The dollars are not flowing between the big guns in the payments space: Recent announcements of new funding rounds indicate a bit of buoyancy in money flowing to the smaller firms innovating digital payments, in both consumer-facing and B2B settings. And the investment activity, on the part of VCs and private equity firms, has been international in scope.
It’s been widely reported that coming into 2025, FinTech capital raising had hit a nadir in the fourth quarter of last year, with $21 billion representing the lowest level since 2016. More recently, as of this week, the data for the first quarter indicate that, as S&P Global has estimated, FinTechs grabbed about $8 billion, up 46% from last year. The impact of tariffs, and dislocation in the capital markets, we’d note, sharpened in April, and so any recovery may be volatile, to say the least.
Where the Money’s Flowing: From Plaid to PolandBut even amid the tariff and trade wind dramas, recent announcements show that capital raises, though relatively small in terms of dollar amounts, are focusing on international players and platforms. Plaid’s a standout here, having announced a $575 million funding round led by Franklin Templeton, alongside Fidelity Management and Research and others, including existing Plaid investors NEA and Ribbit Capital.
As reported this week, Toku, an accounts receivable SaaS platform focused on Latin America and based in Chile, said it had raised $48 million in Series A funding, bringing its total funding to $55 million. The announcement noted that the firm’s software connects companies’ ERPs with banks and payment rails, enabling payment orchestration and automated collections along with automated reconciliation in the back office. Toku says it increases automated payment methods for enterprises from 10% to 90%.
PYMNTS reported Tuesday (April 15) that South Africa-based payments infrastructure company Stitch raised $55 million in a Series B funding round to expand its offerings for enterprise merchants. The company said it will use the new funding to deepen its in-person payments offering, bolster its online payments suite and move into the acquiring space. Stitch is now expanding its in-person payments solution and said it will add acquiring to its services list soon. The funding round had been led by QED Investors.
In India, Varthana, a FinTech that operates in the education financing space, has gathered $8.7 million in debt funding from B2B platform OfBusiness, through its Oxyzo financial services unit. The funding will reportedly be used to back school loans extended to students.

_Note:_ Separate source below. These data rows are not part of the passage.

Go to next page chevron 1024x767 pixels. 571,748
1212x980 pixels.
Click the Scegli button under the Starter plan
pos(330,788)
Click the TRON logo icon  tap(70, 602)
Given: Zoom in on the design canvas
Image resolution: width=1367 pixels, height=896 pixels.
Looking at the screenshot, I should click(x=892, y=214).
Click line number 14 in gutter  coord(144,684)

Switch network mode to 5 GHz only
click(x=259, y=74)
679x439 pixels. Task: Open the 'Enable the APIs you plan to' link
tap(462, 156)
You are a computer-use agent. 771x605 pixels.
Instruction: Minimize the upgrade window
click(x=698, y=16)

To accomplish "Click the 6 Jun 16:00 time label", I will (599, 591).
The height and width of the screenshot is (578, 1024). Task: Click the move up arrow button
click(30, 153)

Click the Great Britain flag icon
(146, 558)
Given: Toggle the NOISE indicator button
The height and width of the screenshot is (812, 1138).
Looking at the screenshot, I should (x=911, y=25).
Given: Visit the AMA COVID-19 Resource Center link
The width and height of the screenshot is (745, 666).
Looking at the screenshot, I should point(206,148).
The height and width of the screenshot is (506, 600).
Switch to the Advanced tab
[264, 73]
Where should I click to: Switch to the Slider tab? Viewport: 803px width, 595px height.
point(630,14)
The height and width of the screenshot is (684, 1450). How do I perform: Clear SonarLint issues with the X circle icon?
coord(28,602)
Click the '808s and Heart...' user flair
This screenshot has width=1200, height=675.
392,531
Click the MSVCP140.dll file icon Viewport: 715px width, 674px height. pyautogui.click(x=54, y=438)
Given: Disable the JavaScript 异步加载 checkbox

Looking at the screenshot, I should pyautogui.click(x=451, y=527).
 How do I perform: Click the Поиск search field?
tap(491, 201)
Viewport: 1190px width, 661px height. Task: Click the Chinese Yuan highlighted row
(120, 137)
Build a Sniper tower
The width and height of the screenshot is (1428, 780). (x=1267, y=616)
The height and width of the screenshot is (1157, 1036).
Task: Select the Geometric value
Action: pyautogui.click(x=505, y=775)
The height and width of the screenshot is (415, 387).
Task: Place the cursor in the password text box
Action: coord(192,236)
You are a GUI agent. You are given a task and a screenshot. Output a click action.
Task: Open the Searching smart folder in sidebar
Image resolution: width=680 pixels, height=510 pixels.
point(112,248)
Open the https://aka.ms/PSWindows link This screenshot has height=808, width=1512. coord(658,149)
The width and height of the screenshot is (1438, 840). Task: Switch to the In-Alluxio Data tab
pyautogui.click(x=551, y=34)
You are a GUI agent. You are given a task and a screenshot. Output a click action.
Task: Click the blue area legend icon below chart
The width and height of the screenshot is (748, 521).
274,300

Separately, Warsaw-based startup BidFinance, the FinTech behind a platform for trading debt portfolios, has raised EUR 1.6 million in funding from venture capital funds 4growth VC, FundingBox, and a group of business angels. The capital will help support international expansion.
A bit closer to home, in the states, as reported here, Deck raised $12 million in a Series A funding round to support its developer infrastructure for accessing any user-permissioned data. The funding round was led by Infinity Ventures. Deck enables users to tap into user-permissioned data from more than 100,000 providers in more than 40 countries to, among other things, automate billing.